======== Records to use ========
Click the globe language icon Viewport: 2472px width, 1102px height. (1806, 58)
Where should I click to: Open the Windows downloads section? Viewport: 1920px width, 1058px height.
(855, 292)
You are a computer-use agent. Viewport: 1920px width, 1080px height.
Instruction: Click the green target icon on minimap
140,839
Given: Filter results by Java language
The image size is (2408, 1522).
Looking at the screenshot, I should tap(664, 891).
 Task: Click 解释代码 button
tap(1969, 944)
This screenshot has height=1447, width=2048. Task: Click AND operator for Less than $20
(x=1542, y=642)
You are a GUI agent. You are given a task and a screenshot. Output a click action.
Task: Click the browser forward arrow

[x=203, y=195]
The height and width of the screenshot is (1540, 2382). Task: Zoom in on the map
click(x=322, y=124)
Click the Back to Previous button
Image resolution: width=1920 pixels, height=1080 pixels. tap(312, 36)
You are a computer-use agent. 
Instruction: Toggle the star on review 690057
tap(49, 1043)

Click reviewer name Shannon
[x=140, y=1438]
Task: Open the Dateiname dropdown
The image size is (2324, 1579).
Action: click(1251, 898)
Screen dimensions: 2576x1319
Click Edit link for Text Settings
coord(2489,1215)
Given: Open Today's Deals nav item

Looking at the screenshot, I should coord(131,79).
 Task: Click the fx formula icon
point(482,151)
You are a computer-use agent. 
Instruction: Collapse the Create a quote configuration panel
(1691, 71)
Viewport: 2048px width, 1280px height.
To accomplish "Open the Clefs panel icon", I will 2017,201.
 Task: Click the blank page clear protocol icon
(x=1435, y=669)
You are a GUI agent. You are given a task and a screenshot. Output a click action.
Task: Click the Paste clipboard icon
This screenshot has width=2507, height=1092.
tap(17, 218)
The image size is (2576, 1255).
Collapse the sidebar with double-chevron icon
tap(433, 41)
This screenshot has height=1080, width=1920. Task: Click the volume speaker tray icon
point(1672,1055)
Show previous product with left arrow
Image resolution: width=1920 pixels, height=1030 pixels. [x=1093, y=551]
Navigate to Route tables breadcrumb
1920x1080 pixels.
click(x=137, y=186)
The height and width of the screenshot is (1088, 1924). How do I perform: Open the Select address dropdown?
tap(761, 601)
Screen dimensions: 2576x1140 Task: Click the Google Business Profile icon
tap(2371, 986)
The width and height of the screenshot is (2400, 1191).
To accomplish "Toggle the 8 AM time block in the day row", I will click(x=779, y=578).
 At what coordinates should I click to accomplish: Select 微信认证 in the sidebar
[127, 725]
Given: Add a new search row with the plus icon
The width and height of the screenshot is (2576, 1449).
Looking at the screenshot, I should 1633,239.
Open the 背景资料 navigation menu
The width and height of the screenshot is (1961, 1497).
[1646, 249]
========
[Exercise details]: Type out the entire listing again, matching every line exactly.

[Written solution]:
Click the globe language icon Viewport: 2472px width, 1102px height. (1806, 58)
Where should I click to: Open the Windows downloads section? Viewport: 1920px width, 1058px height.
(855, 292)
You are a computer-use agent. Viewport: 1920px width, 1080px height.
Instruction: Click the green target icon on minimap
140,839
Given: Filter results by Java language
The image size is (2408, 1522).
Looking at the screenshot, I should tap(664, 891).
 Task: Click 解释代码 button
tap(1969, 944)
This screenshot has height=1447, width=2048. Task: Click AND operator for Less than $20
(x=1542, y=642)
You are a GUI agent. You are given a task and a screenshot. Output a click action.
Task: Click the browser forward arrow

[x=203, y=195]
The height and width of the screenshot is (1540, 2382). Task: Zoom in on the map
click(x=322, y=124)
Click the Back to Previous button
Image resolution: width=1920 pixels, height=1080 pixels. tap(312, 36)
You are a computer-use agent. 
Instruction: Toggle the star on review 690057
tap(49, 1043)

Click reviewer name Shannon
[x=140, y=1438]
Task: Open the Dateiname dropdown
The image size is (2324, 1579).
Action: click(1251, 898)
Screen dimensions: 2576x1319
Click Edit link for Text Settings
coord(2489,1215)
Given: Open Today's Deals nav item

Looking at the screenshot, I should coord(131,79).
 Task: Click the fx formula icon
point(482,151)
You are a computer-use agent. 
Instruction: Collapse the Create a quote configuration panel
(1691, 71)
Viewport: 2048px width, 1280px height.
To accomplish "Open the Clefs panel icon", I will 2017,201.
 Task: Click the blank page clear protocol icon
(x=1435, y=669)
You are a GUI agent. You are given a task and a screenshot. Output a click action.
Task: Click the Paste clipboard icon
This screenshot has width=2507, height=1092.
tap(17, 218)
The image size is (2576, 1255).
Collapse the sidebar with double-chevron icon
tap(433, 41)
This screenshot has height=1080, width=1920. Task: Click the volume speaker tray icon
point(1672,1055)
Show previous product with left arrow
Image resolution: width=1920 pixels, height=1030 pixels. [x=1093, y=551]
Navigate to Route tables breadcrumb
1920x1080 pixels.
click(x=137, y=186)
The height and width of the screenshot is (1088, 1924). How do I perform: Open the Select address dropdown?
tap(761, 601)
Screen dimensions: 2576x1140 Task: Click the Google Business Profile icon
tap(2371, 986)
The width and height of the screenshot is (2400, 1191).
To accomplish "Toggle the 8 AM time block in the day row", I will click(x=779, y=578).
 At what coordinates should I click to accomplish: Select 微信认证 in the sidebar
[127, 725]
Given: Add a new search row with the plus icon
The width and height of the screenshot is (2576, 1449).
Looking at the screenshot, I should 1633,239.
Open the 背景资料 navigation menu
The width and height of the screenshot is (1961, 1497).
[1646, 249]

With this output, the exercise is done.